Lors de la messe solennelle du 30 janvier, en la cathédrale de Sarajevo, le nonce a reconnu : « Nous sommes confrontés à une question très délicate qui concerne l’avenir même de la foi catholique dans le pays. (…) Les données statistiques recueillies chaque année par les curies diocésaines ne sont pas encourageantes. (…) Les évêques ont exprimé leur préoccupation pour la situation, tout en ayant très confiance dans l’action de l’Esprit de Dieu qui conduit l’histoire ».

Il a cité le message adressé aux évêques par le cardinal secrétaire d’Etat au nom du pape Benoît XVI : devant la «  gravité de la situation », le cardinal Bertone invite les évêques à ne pas se « résigner » ni se « décourager », mais à élaborer des stratégies pastorales communes.

Le pape Benoît XVI souhaite, dit-il, que la « réflexion collégiale des évêques des deux conférences épiscopales puisse contribuer à inspirer des initiatives utiles, pour faire en sorte que le peuple croate soit ne mesure de continuer à remplir sa mission ecclésiale en Bosnie-Herzégovine, et a offrir sa précieuse contribution pour la vie civile du pays ».

Il voit dans cette réunion des deux épiscopats « un nouveau signe de l’unité de l’Eglise catholique en Croatie et en Bosnie » et de la « vision commune du rôle, des responsabilités et des activités de l’Eglise », accompagnée de la « même dévotion » envers le Successeur de Pierre et d’un « engagement ecclésial sincère devant les défis que le peuple croate doit affronter dans la région, et avec des intervention exemplaires de solidarité envers les couches sociales les plus pauvres et nécessiteuses ». Le cardinal Bertone souhaite donc l’élaboration de « lignes pastorales communes ».

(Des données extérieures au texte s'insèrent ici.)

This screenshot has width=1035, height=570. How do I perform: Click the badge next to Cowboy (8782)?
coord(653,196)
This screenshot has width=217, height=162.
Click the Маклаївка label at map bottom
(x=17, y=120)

Pour surmonter ces difficultés il invite les pasteurs à « intensifier leur engagement en faveur des catholiques de Bosnie », et il demande « des initiatives concrètes pour endiguer le phénomène de l’émigration de la population catholique du pays ». Il rappelle la disponibilité de l’Eglise à collaborer avec les autorités civiles et à avec toutes « les personnes de bonne volonté » notamment pour favoriser la paix.

Il cite les alarmantes statistiques officielles : les catholiques de Bosnie sont passés de 800.000 à 440.000, de 1991 à aujourd’hui, en raison de la guerre des années 90, des réfugiés, de la situation économique qui pousse de nombreux jeunes à quitter les pays, mais aussi la baisse du taux de natalité, et l’arrêt démographique.

C’est pourquoi il encourage la mobilisation des évêques pour l’avenir des catholiques du pays pour favoriser l’amélioration des conditions de vie, notamment des jeunes « qui ont besoin de postes de travail pour pouvoir rester en Bosnie-Herzégovine ».

Le cardinal Vinko Puljic, archevêque de Sarajevo, a récemment déploré le « nettoyage ethnique » visant les catholiques avec « l’approbation tacite » de la communauté internationale (cf. Zenit du 25 janvier 2012).